# Page start

Thank you so much for sharing your experience!
 
It's a complicated decision. I'm 40. I assumed I'd have children. I didn't meet someone until I was in my 30's and he already had a child. He didn't want more.

I never actively wanted them but assumed I'd probably do it, because it's just something many people do. Like getting married in your 20's. That never happened either for me.

I wouldn't change it. I occasionally think infants and toddlers are cute, but I'm glad they aren't mine. Living with a now teenage boy, that's not the most fun either.

I had a lot of reasons to not reproduce and I'll leave it at that. I don't regret not becoming a mother. I'll probably end up alone in old age without anyone that gives a care about what happens to me, but a child would not guarantee that either.

Thank you so much for sharing your experience! That's a good point too
 
Hi,

I think some of these choices have to do with age. If you are young you will weather the beginning. I'm like Nala. I was so sick and hated being pregnant, taking care of this small thing scared me. As age 3 approached I loved being a mother. I had a second child, who was quite ill, and I lost him when he was six. Too, too hard. No more children.
I divorced and met a lovely guy. I knew he would want children, but after being together for 3 years, he informed me he wanted six. He was serious. We parted. I was 34. Where or how would I produce these children. I wanted a better life, not a worse one. He married a younger woman and had six children. I had no more and am very happy with that. The first child who I loved dearly, also caused me much pain as he got older. I would not have any children if I had it to do, all over again.
Annette
 
I didn't want kids and was never the type to gush over them, in fact I always felt awkward and uncomfortable around kids lol. Cats - super cute; babies - not so much. DH and I were together 7 years before getting married, and were married 11 years before having a child. He was ok either having or not having, more on the "want them" but not enough to pressure me (thank goodness). We also decided to try and if it worked it worked and if not ok. I also got pregnant quickly, and delivered at 40. I LOVE my son but the first year was traumatic for me because he had colic and the sleeplessness just killed me. There were other big life things that went on at the same time (death of a parent, move to another city when he was just one month old) so I felt that also made the infant stage far less enjoyable. To this day my sleep isn't the same - I truly understand how sleep deprivation is a form of torture. But my friend's kid slept through the night after the first month! So you never know what you're going to get! Anyway I am so glad that I have him in my life but it is the toughest thing I have ever done. It can be rewarding and fulfilling but also hard af. Oh, and I still don't really like other peoples' kids that much. :lol-2:

ETA - I also haven't hit teen years or any of that hard stuff, and you just never know. He's only 6 right now and this stage is much more fulfilling than the earlier years for me.
 
Hi,

I think some of these choices have to do with age. If you are young you will weather the beginning. I'm like Nala. I was so sick and hated being pregnant, taking care of this small thing scared me. As age 3 approached I loved being a mother. I had a second child, who was quite ill, and I lost him when he was six. Too, too hard. No more children.

# Page end
# Provided material start

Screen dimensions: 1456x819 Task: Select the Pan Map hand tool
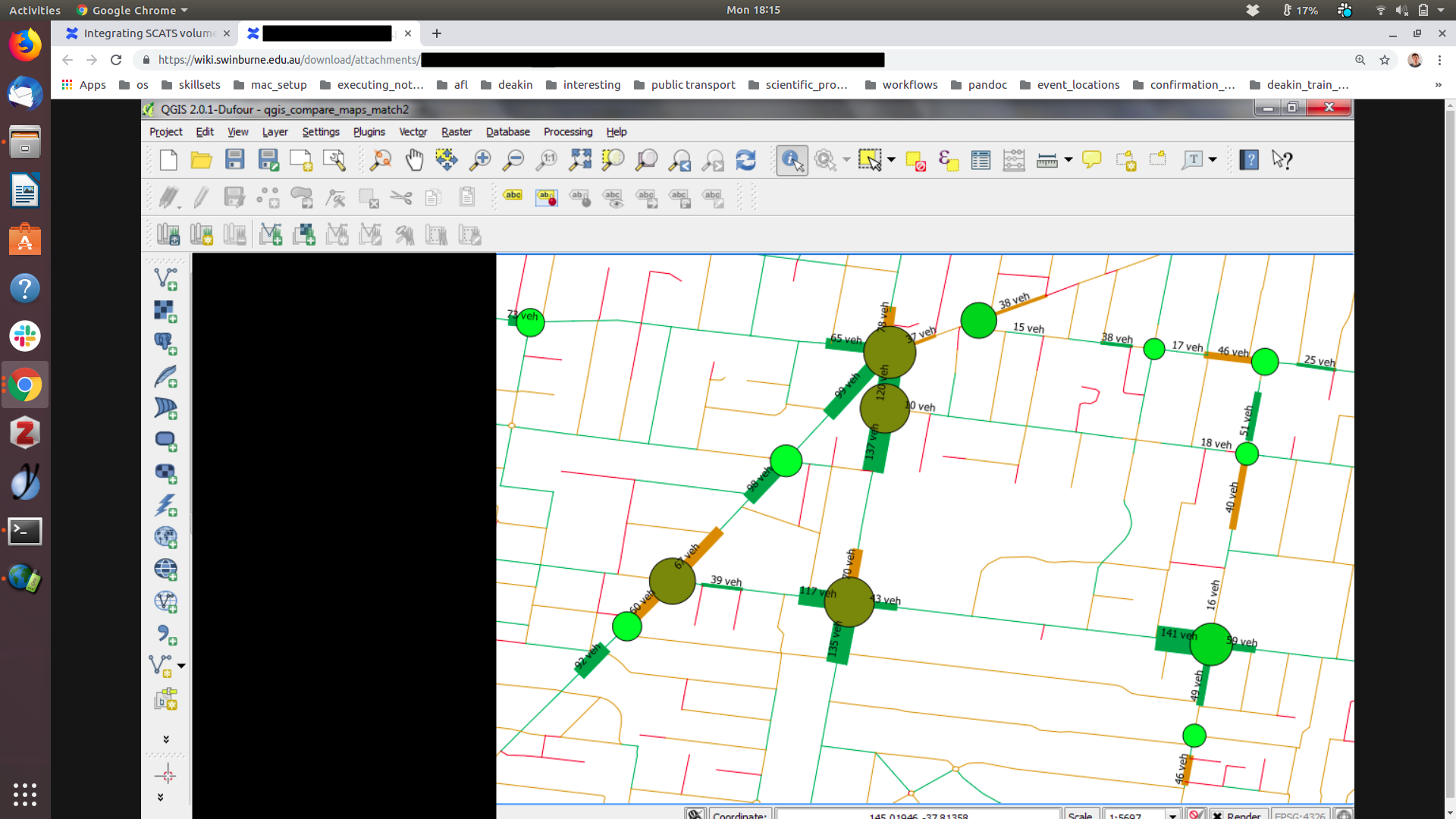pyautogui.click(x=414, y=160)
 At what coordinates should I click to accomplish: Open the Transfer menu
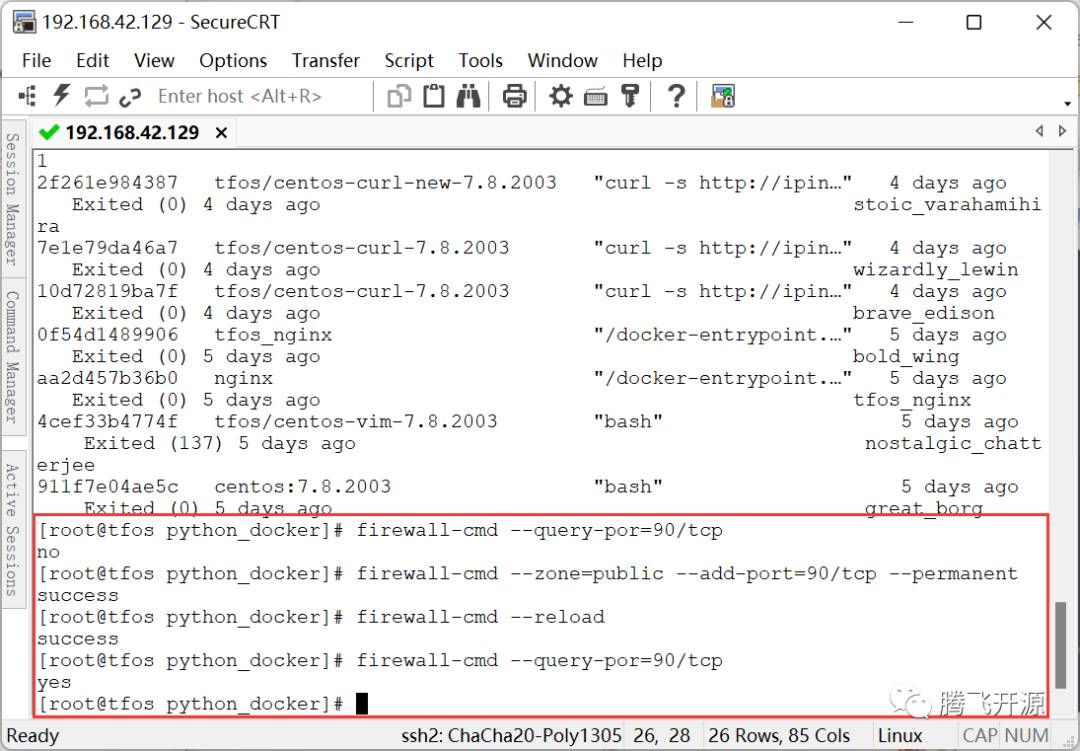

# Provided material end

Objective:
Answer these questions about the thread that comes before the listing:
1. How old is the poster whose partner already had a child and didn't want more?
2. After three years together, how many children did the man in Annette's post say he wanted?
3. How many years was the poster with the colicky son married before having a child?

Result:
1. 40
2. Six
3. 11 years